National curriculum for schools

The National Curriculum of Northern Ireland identifies the minimum requirements of skills for each subject and the activities to develop and applied the skills .

==History==
Before 1988 schools had total autonomy and teachers devised the curriculum for their pupils. Margaret Thatcher imposed the first 'common curriculum' for three of the four nations. Teachers opposed this prescriptive move. The first curriculum review took place in 1998–1999 in England and 2000–2004 in Northern Ireland, with a further review in Northern Ireland in 2010.
The 1988 curriculum was rigidly defined by subject, prescribing both the content and the pedagogy, and had neither teacher input nor testing. It proved over-ambitious and content-laden and was unmanageable. Cross-curriculum working and personal development was not covered. In England the Dearing Report trimmed the content, but did not change the structure; the review in Northern Ireland was more thorough, and addressed the issue phase by phase.

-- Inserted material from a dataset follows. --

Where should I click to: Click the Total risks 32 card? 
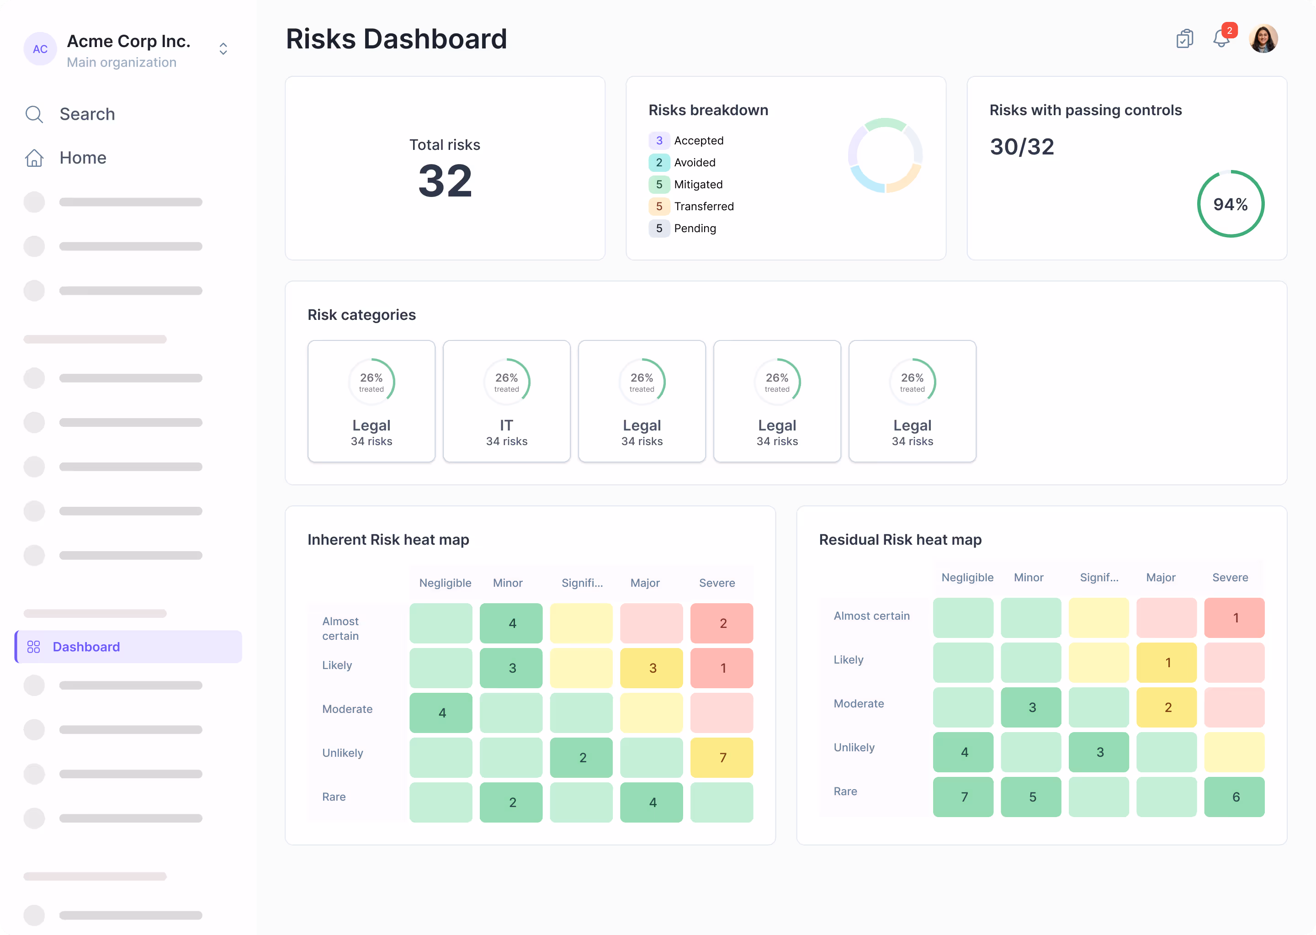[x=445, y=168]
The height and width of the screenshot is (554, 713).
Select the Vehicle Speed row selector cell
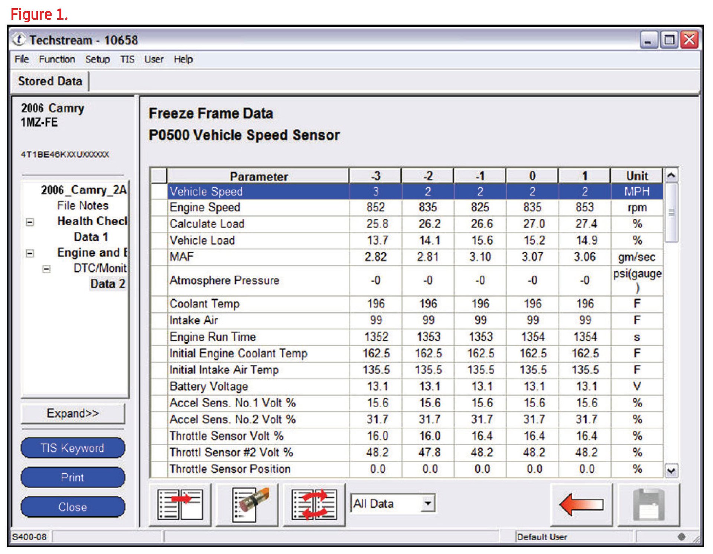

==Structure of the national curriculum==

===Foundation Stage===
- Language and Literacy
Talking and Listening
Reading
Writing
- Mathematics and Numeracy
Number
Measures
Shape and Space
Sorting
Patterns and Relationships
- The Arts
Art and design
Music
Drama
- The World Around Us
The World Around Us
- Personal Development and Mutual Understanding
Personal Understanding and Health
Mutual Understanding in the Local and Wider Community
- Physical Development and Movement
Physical Development and Movement

==Areas of learning and skills==
- Areas of learning
Language and Literacy
Mathematics and Numeracy
Modern Languages
The Arts
Environment and Society
Science and Technology
Learning for Life and Work
Physical Education
- Cross-Curricular Skills
Communication
Using ICT
Using Mathematics
- Other Skills
Problem Solving
Working with others
Self-Management

==Key stage 3==
Key Stage 3 students are 11-14 year olds (Years 8, 9, and Year 10 in the Northern Ireland system). This is the first post-primary keystage.

==Key stage 4 - Entitlement Framework==
"Every school must offer at least 24 courses at Key Stage 4, and 27 in the post-16 category. In addition, at least one third of the courses offered must be general and one third applied; that is the minimum figure", said Peter Wier.
 This was subsequently reduced to 21- of which one-third must be general courses, and one third applied courses. All secondary schools in Northern Ireland are in Area Learning Communities (ALC) where they are encouraged to co-operate, and deliver 'shared education'. To fulfill the required 21 courses a school is encouraged run a joint course with a neighbouring school and extra funding is available to help them do so.

Key Stage 4 students are 14 to 16 year olds (Year 11 and Year 12 in the Northern Ireland system). These students will study for GCSEs or an equivalent. Schools offer GCSE courses that map to the areas of learning- to provide a balanced offer.